## GIVEN EXERCISE
Write out the data below, everything from the line containing "Given: Click 'You" down to the line containing "This screenshot has height=490, width=754.", both included, reproducing each line verbatim.

## EXTRACTED MATERIAL
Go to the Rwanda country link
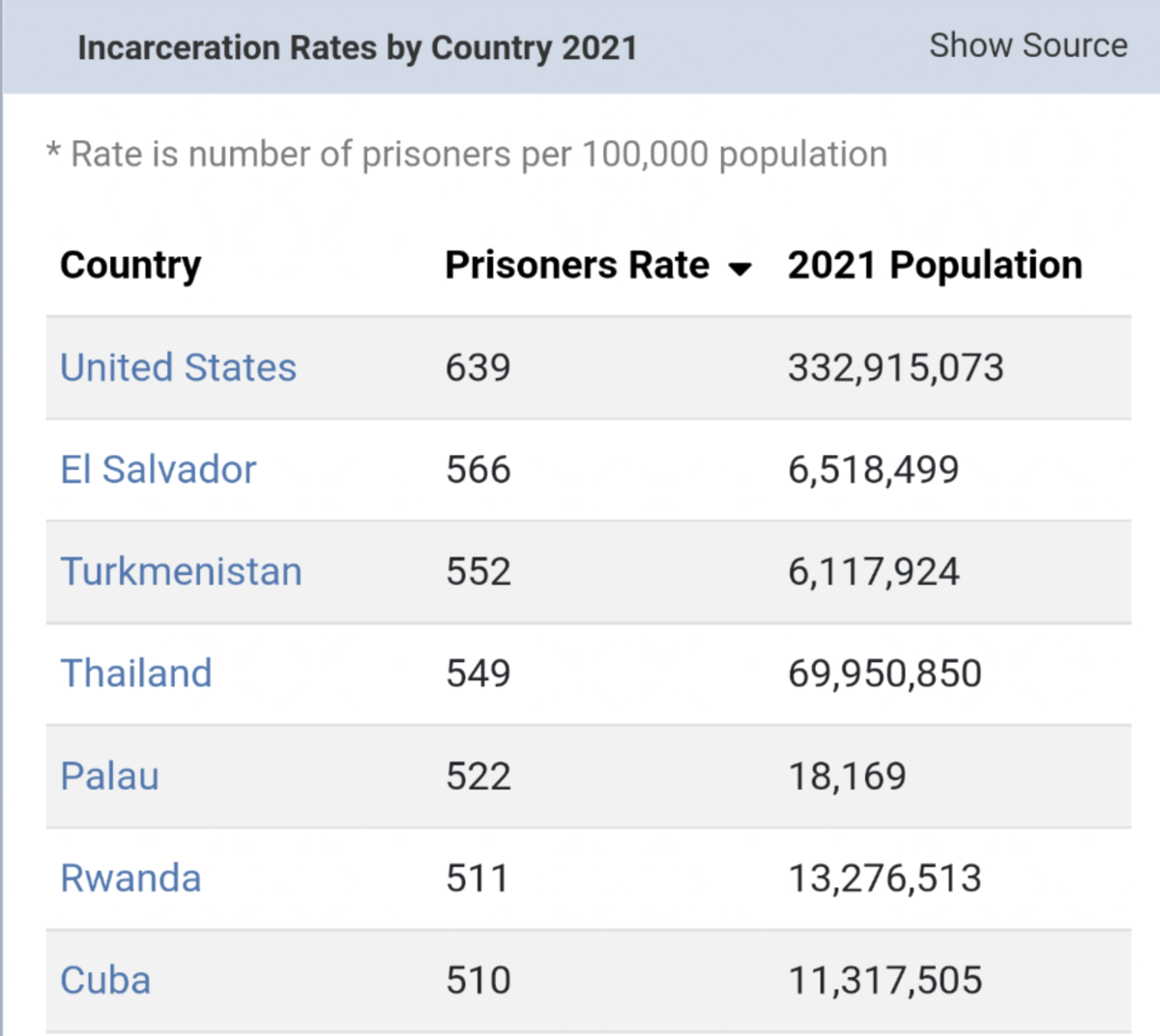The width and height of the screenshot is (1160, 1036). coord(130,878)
* * *
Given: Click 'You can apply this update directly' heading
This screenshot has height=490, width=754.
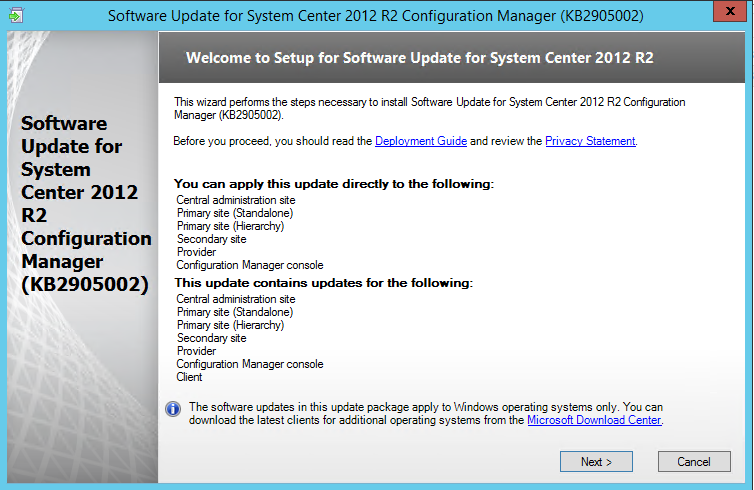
==
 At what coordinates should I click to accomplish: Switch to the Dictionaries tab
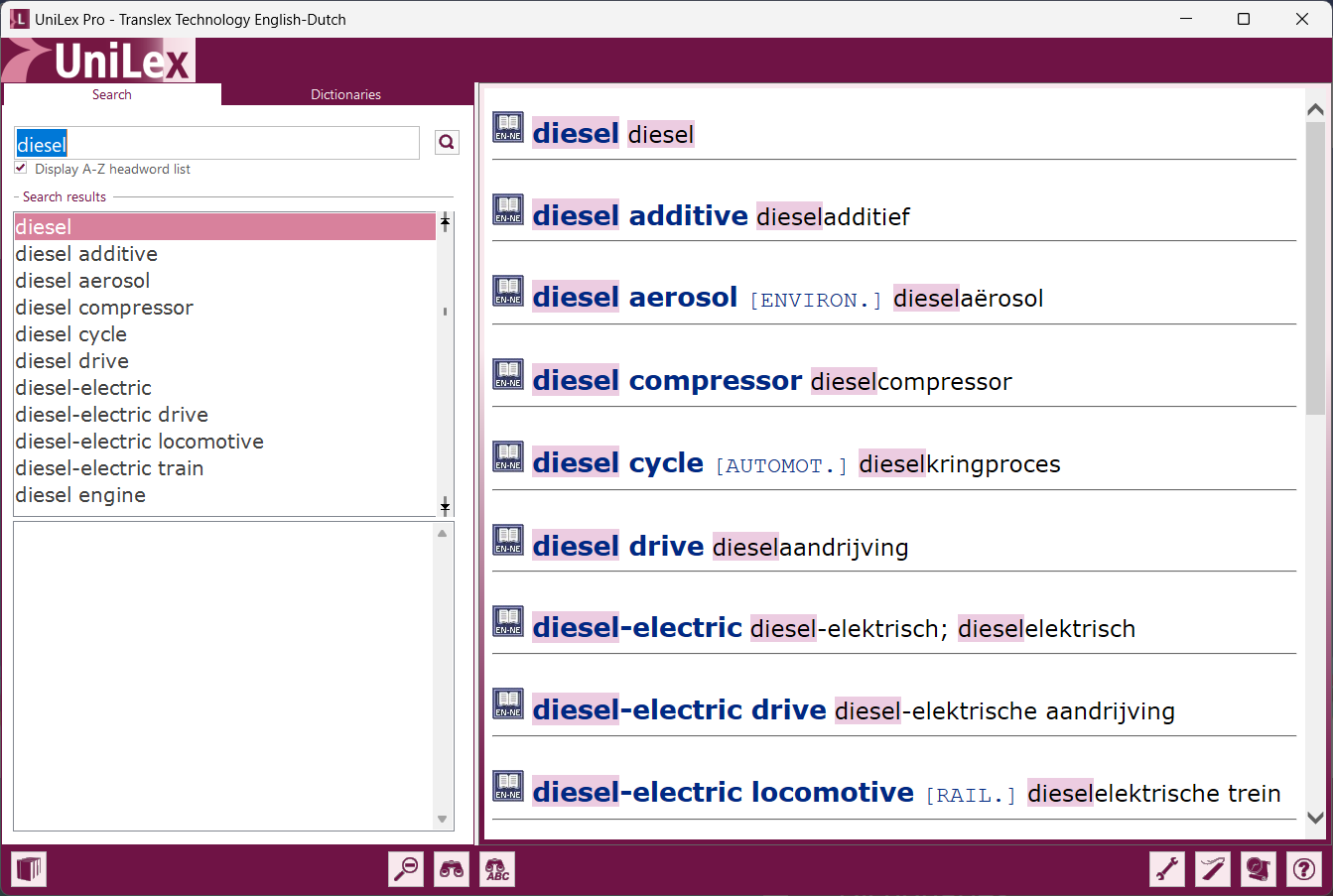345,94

## THE ANSWER
Given: Click 'You can apply this update directly' heading
This screenshot has height=490, width=754.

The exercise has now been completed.